Ключевые слова: психические и поведенческие нарушения, психотравма, зона военных действий, разлука с матерью

Рубрика издания: Судебная и клиническая психология в юридическом контексте

Тип материала: научная статья

DOI: https://doi.org/10.17759/psylaw.2019090416

Для цитаты: Захарова Н.М., Милехина А.В. Особенности психических и поведенческих нарушений у детей, освобожденных из иракской тюрьмы [Электронный ресурс] // Психология и право. 2019. Том 9. № 4. С. 225–235. DOI: 10.17759/psylaw.2019090416

Полный текст

В результате образования «Исламского государства» (ИГ) (террористической организации, действующей на территории Ирака и Сирии), идеология которого провозглашала создание исламского халифата, основанного на законах шариата, мусульмане из разных стран, в том числе и из России, устремились в Сирию. Нерешенные социальные вопросы, низкий уровень жизни, отсутствие уверенности в завтрашнем дне, а также квалифицированная работа вербовщиков ИГ привели к тому, что, только по официальным данным, на стороне террористов воевало около 4000 российских граждан из разных регионов страны. При этом большинство боевиков вывезли с собой на территорию так называемого халифата своих жен и детей, которые вынуждены были проживать в условиях длительной локальной войны, не имея возможности покинуть зону военных действий.

Многочисленные исследования показали, что гражданское население, проживающее в зоне локальных войн, подвержено значительной психической травматизации и, как следствие, развитию различных психических расстройств [1; 2; 5]. По данным исследований в Чечне, в зоне локального военного конфликта заболеваемость гражданских лиц психическими расстройствами составляла 91,2% [4].

Чрезвычайные события, такие как обстрелы, бомбежки, гибель родных и знакомых, оказывают негативное влияние на психику не только взрослых, но и детей, при этом дети отличаются повышенной уязвимостью к психотравмирующим факторам [7]. Беззащитность и зависимость от взрослых, сочетающиеся с повышенной эмоциональностью и психической незрелостью, а также резкая смена привычной среды способствуют развитию у детей психических и поведенческих нарушений.

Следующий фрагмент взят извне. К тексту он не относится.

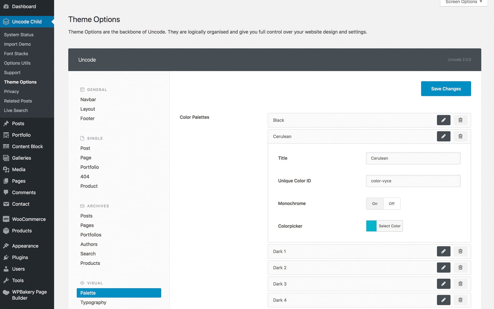Delete the Black palette via trash icon
Image resolution: width=494 pixels, height=309 pixels.
coord(460,120)
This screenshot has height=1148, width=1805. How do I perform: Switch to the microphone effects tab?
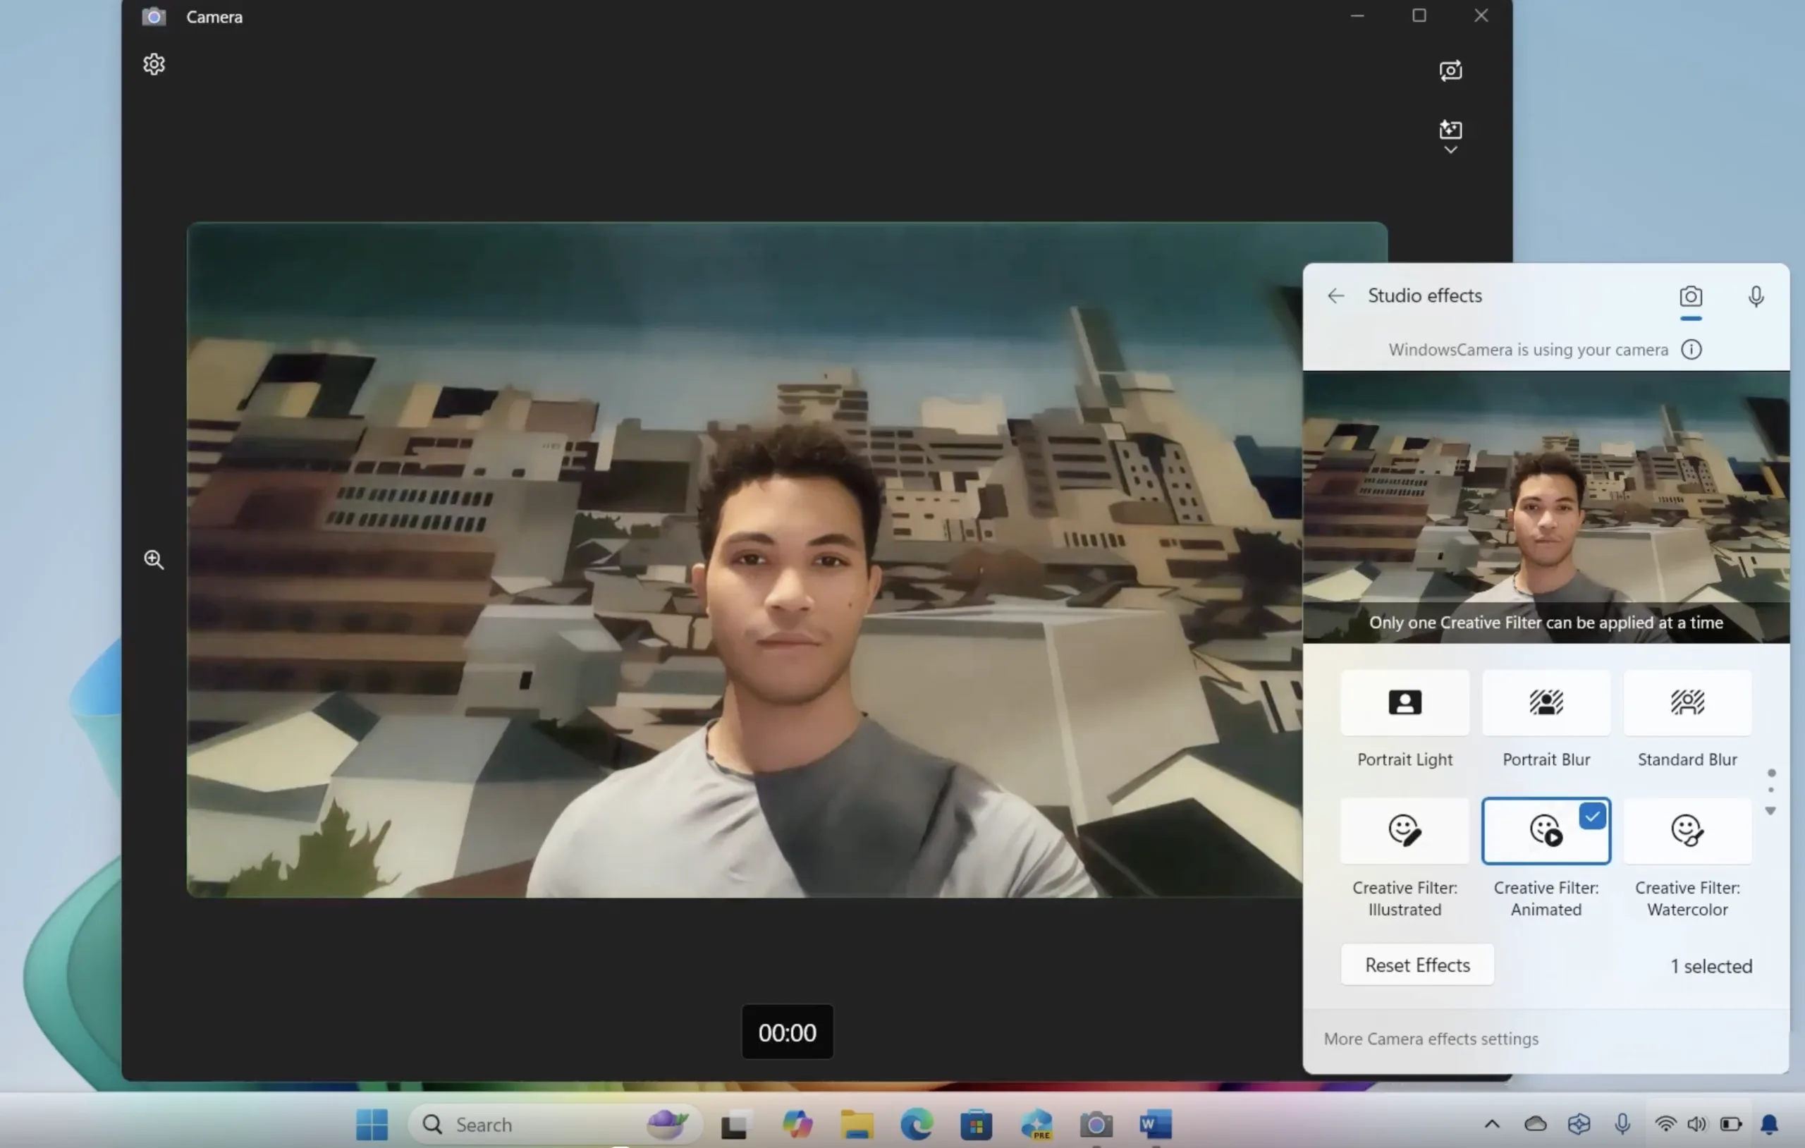1756,296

Так, проводившиеся в Донецкой и Луганской областях исследования выявили у 62,3% обследованных детей астено-невротические расстройства с преобладанием в клинической структуре астении, эмоциональной лабильности, напряжения, повышенной умственной и физической утомляемости, периодической головной боли, головокружений [6]. Анализ данных, полученных при обследовании чеченских детей, подвергавшихся длительной психической политравматизации, показал преобладание у них психологического дистресса (54,9%), расстройств депрессивного круга (60,6%), гипербдительности с раздражительностью и вспышками гнева (56,5%), агрессивности (35,8%) [3].

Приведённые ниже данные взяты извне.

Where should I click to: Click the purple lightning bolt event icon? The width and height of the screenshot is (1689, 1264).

В настоящее время проводится работа по возвращению на родину детей российских женщин, осужденных за связь с ИГ и отбывающих наказание в иракских тюрьмах.

Вывозимые из Ирака дети подвергались длительному воздействию тяжелого стресса (пребывание в зоне военных действий и в тюрьме), а также дополнительным негативным факторам, таким как смена привычной обстановки и разлука с матерью. Кроме того, по сообщениям в международных средств массовой информации и в пропагандистских заявлениях представителей ИГ, многие дети жителей «халифата» (преимущественно мальчики) проходили психологическую идеологическую обработку и специфическую физическую подготовку с последующим участием в актах насилия и жестокого обращения [8].

В связи с массивным отрицательным влиянием на детскую психику множественных психотравмирующих факторов чрезвычайно важное значение имеют максимально раннее выявление у этих детей психических и поведенческих нарушений, профилактика у них постстрессовых расстройств на отдаленных этапах психотравмы и их своевременная и полноценная реабилитация и реинтеграция в общество.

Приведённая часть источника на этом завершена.